Vers l'est, l'urbanisation entoure la rade en demi-cercle où a pris place le port de l'Amirauté et qui se termine face à la citadelle par la pointe d'Aspretto, prolongée par une jetée et où a été installée la base aéronavale, avec le centre d'entraînement des fameux plongeurs sous-marins qui avaient naguère coulé le Greenpeace en Nouvelle-Zélande.
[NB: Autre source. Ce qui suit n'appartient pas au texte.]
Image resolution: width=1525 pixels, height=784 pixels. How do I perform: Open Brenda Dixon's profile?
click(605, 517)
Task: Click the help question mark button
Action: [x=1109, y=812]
Passé la pointe, s'ouvre la longue plage courbe du Ricanto, où le Conservatoire du littoral protège une réserve de 35 ha; en arrière sont la centrale électrique thermique du Vazzio, contestée pour ses pollutions, l'hippodrome et surtout, dans la plaine alluviale où débouche le Gravone, l'aéroport d'Ajaccio, dit Campo dell'Oro, qui borde la plage; il est doté de deux pistes de 2 407 et 2 060 m et reçoit environ un million de passagers par an. De nouvelles urbanisations se sont développées vers le nord-est, le long de la N 194 autour de Mezzavie, qui a une gare (6 000 tickets par an).

Ajaccio reste une ville presque entièrement tertiaire, mais abrite toutefois près de l'aéroport la plus grande usine de toute la Corse, qui travaille pour l'aviation, celle des Composants Aéronautiques (170 sal.). Hors du centre hospitalier, de l'enseignement et des administrations, les autres principaux employeurs sont les cliniques et maisons de soins, la presse, les grands magasins. Ajaccio offre à la viste le grand musée Fesch (beaux-arts), ainsi que le musée du Capitello (histoire urbaine) et la Maison Bonaparte dans la vieille ville, le musée A Bandera (histoire corse) derrière la préfecture; côté ouest, la grotte du Casone (ou grotte Napoléon).

La ville a un théâtre municipal (Kallisté) vers le nord, deux lycées publics, 4 collèges publics (2 900 élèves) et un établissement d'enseignement adapté, plus un collège-lycée catholique (660+200 élèves); deux instituts médico-éducatifs, un centre d'aide par le travail; deux centres de rééducation et un centre post-cure, une école d'infirmiers, 3 maisons de retraite; l'hôpital dispose de 550 lits et les trois principales cliniques en totalisent 300; un hôpital psychiatrique de 316 places est établi au sud-ouest de la ville (Castelluccio). Quatre «zones urbaines sensibles» ont été définies au nord (les Cannes et les Salines, Pietralba), au nord-ouest (Saint-Jean) et à l'ouest (Belvédère).

Le port maritime d'Ajaccio a un trafic total de 1,2 Mt (2004) et de 775 000 passagers, dont 320 000 avec Marseille, 268 000 avec Toulon, 184 000 avec Nice. L'aéroport a ses liaisons principales avec Paris (430 000 sur 975 000 en 2004), Marseille (250 000) et Nice (120 000) et n'a pas de ligne régulière avec l'étranger. La gare ferroviaire est la deuxième de Corse juste après Corte (73 000 départs de voyageurs). La commune cultive 80 ha de vignes; Ajaccio et ses environs ont eu droit à une appellation de cru dès 1971, et contribuent à l'AOC vins-de-corse définie en 1976. Le maire est François Renucci, également député, médecin pédiatre, élu en 2001; il est à la tête d'une majorité de gauche.

Les 7 cantons d'Ajaccio totalisent 61 600 hab., 6 communes, 18 811 ha; les autres communes sont Afa, Alata et Appietto au nord, Bastelicaccia à l'est, Villanova au nord-ouest. La communauté d'agglomération du Pays ajaccien (CAPA) groupe 10 communes (63 700 hab., 28 700 ha): celles du canton moins Bastelicaccia, plus Cuttoli-Corticchiato, Peri, Sarrola-Carcopino, Tavaco, Valle-di-Mezzana. La microrégion d'Ajaccio a 76 700 hab., sur 1 043 km2; elle est la plus étendue des microrégions corses, non la plus dense (2e avec 73 hab./km2), et elle avait perdu quelques habitants de 1990 à 1999. L'arrondissement d'Ajaccio a 84 900 hab., 14 cantons, 80 communes, 219 473 ha.